New guidance issued Wednesday says family doctors, nurses, pediatricians and other medical professionals who care for school-aged kids are in a unique position to help struggling readers access educational and specialty supports, noting that identifying problems early couldhelp kids sooner — when it’s more effective — as well as reveal other possible learning or developmental issues.

The 10 recommendations include regular screening for kids aged four to seven, especially if they belong to groups at higher risk of low literacy, including newcomers to Canada, racialized Canadians and Indigenous Peoples. The society says this can be done in a two-to-three-minute office-based assessment.

Other tips encourage doctors to look for conditions often seen among poor readers such as attention-deficit hyperactivity disorder; to advocate for early literacy training for pediatric and family medicine residents; to liaise with schools on behalf of families seeking help; and to push provincial and territorial education ministries to integrate evidence-based phonics instruction into curriculums, starting in kindergarten.

Dr. Scott McLeod, one of the authors and chair of the society’s mental health and developmental disabilities committee, said a key goal is to catch kids who may be falling through the cracks and to better connect families to resources, including quicker targeted help from schools.

“Collaboration in this area is so key because we need to move away from the silos of: everything educational must exist within the educational portfolio,” McLeod said in an interview from Calgary, where he is a developmental pediatrician at Alberta Children’s Hospital.

“Reading, yes, it’s education, but it’s also health because we know that literacy impacts health. So I think that a statement like this opens the window to say: Yes, parents can come to their health-care provider to get advice, get recommendations, hopefully start a collaboration with school teachers.”

McLeod noted that pediatricians already look for signs of low literacy in young children by way of a commonly used tool known as the Rourke Baby Record, which offers a checklist of key topics, such as nutrition and developmental benchmarks, to cover in a well-child appointment.

But he said questions about reading could be “a standing item” in checkups and he hoped the society’s statement to medical professionals who care for children “enhances their confidence in being a strong advocate for the child” while spurring partnerships with others involved in a child’s life such as teachers and psychologists.

The guidance said pediatricians also play a key role in detecting and monitoring conditions that often coexist with difficulty reading such as attention-deficit hyperactivity disorder, but McLeod noted that getting such specific diagnoses typically involves a referral to a specialist, during which time a child continues to struggle.

He also acknowledged that some schools can be slow to act without a specific diagnosis from a specialist, and even then a child may end up on a wait list for school interventions.

“Evidence-based reading instruction shouldn’t have to wait for some of that access to specialized assessments to occur,” he said.

“My hope is that (by) having an existing statement or document written by the Canadian Paediatric Society … we’re able to skip a few steps or have some of the early interventions present,” he said.

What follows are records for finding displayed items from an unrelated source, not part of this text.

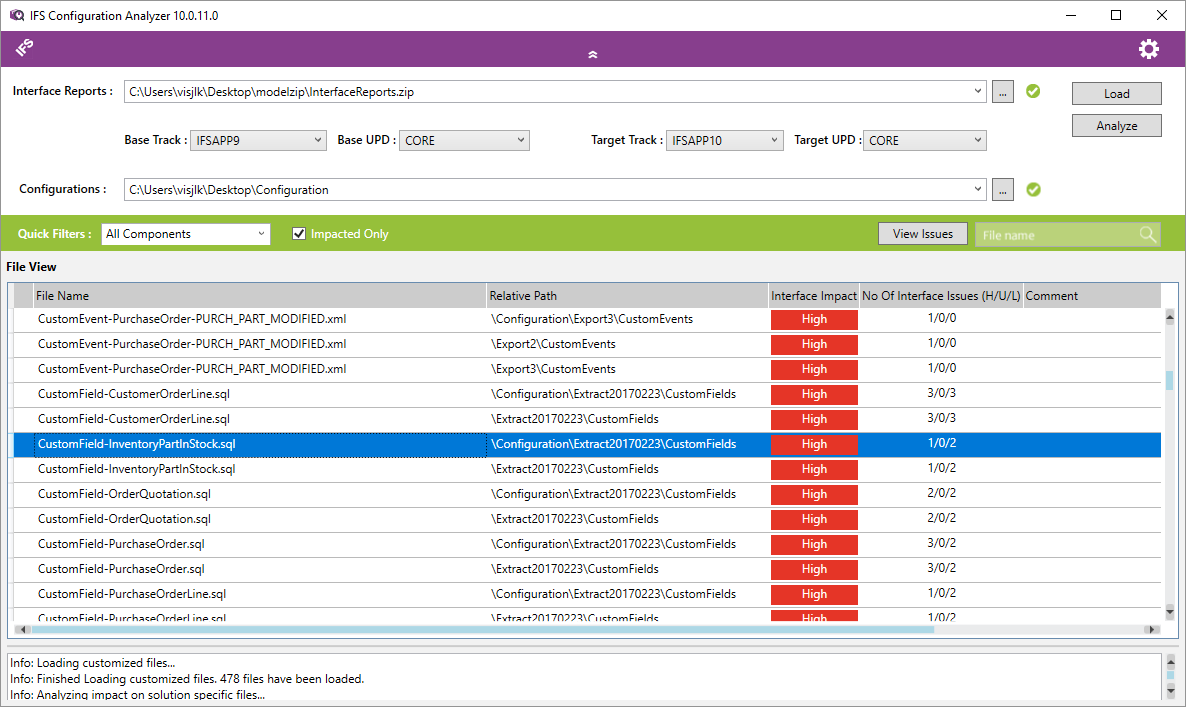Expand the Quick Filters All Components dropdown
Viewport: 1186px width, 707px height.
[186, 234]
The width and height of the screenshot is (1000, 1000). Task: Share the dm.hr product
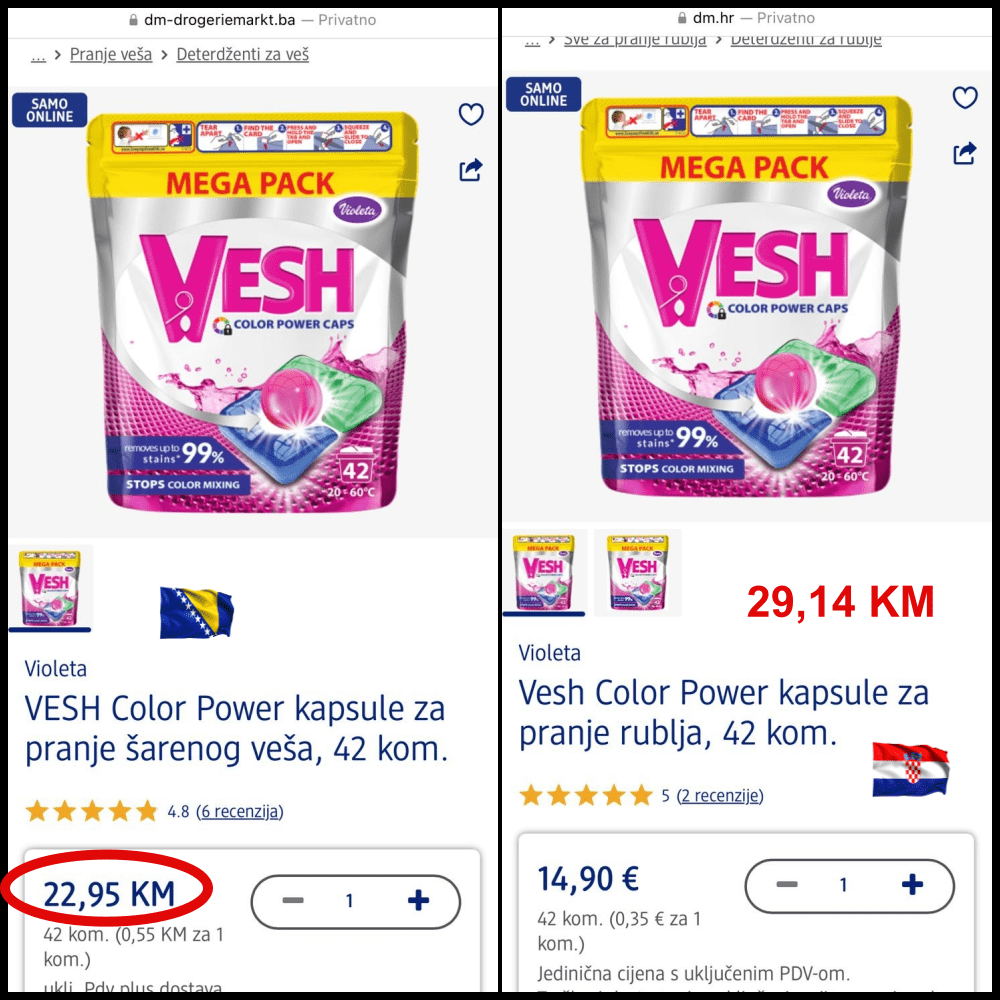pyautogui.click(x=964, y=153)
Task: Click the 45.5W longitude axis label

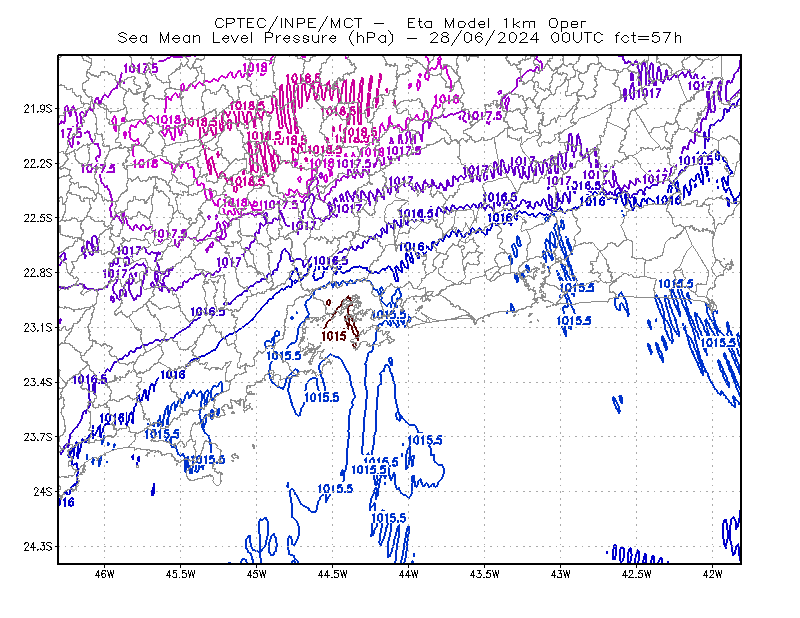Action: (x=181, y=574)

McLeod added that obtaining specific assessments from medical specialists is “definitely beneficial and advantageous” to know where a child is at, “but having that sort of clear, thorough assessment shouldn’t be a barrier to intervention starting.”

McLeod said the society was partly spurred to act by 2022’s “Right to Read Inquiry Report” from the Ontario Human Rights Commission, which made 157 recommendations to address inequities related to reading instruction in that province.

He called the new guidelines “a big reminder” to pediatric providers, family doctors, school teachers and psychologists of the importance of literacy.

“Early identification of reading difficulty can truly change the trajectory of a child’s life.”